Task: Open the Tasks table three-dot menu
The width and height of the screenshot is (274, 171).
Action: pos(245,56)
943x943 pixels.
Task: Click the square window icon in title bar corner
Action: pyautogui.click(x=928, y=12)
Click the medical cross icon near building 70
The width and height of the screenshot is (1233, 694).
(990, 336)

┄┄┄┄┄┄

THE PROBLEM
Set the listing down again in full, exactly as it was given.

RESPONSE BOX
Task: Open the Tasks table three-dot menu
The width and height of the screenshot is (274, 171).
Action: pos(245,56)
943x943 pixels.
Task: Click the square window icon in title bar corner
Action: pyautogui.click(x=928, y=12)
Click the medical cross icon near building 70
The width and height of the screenshot is (1233, 694).
(990, 336)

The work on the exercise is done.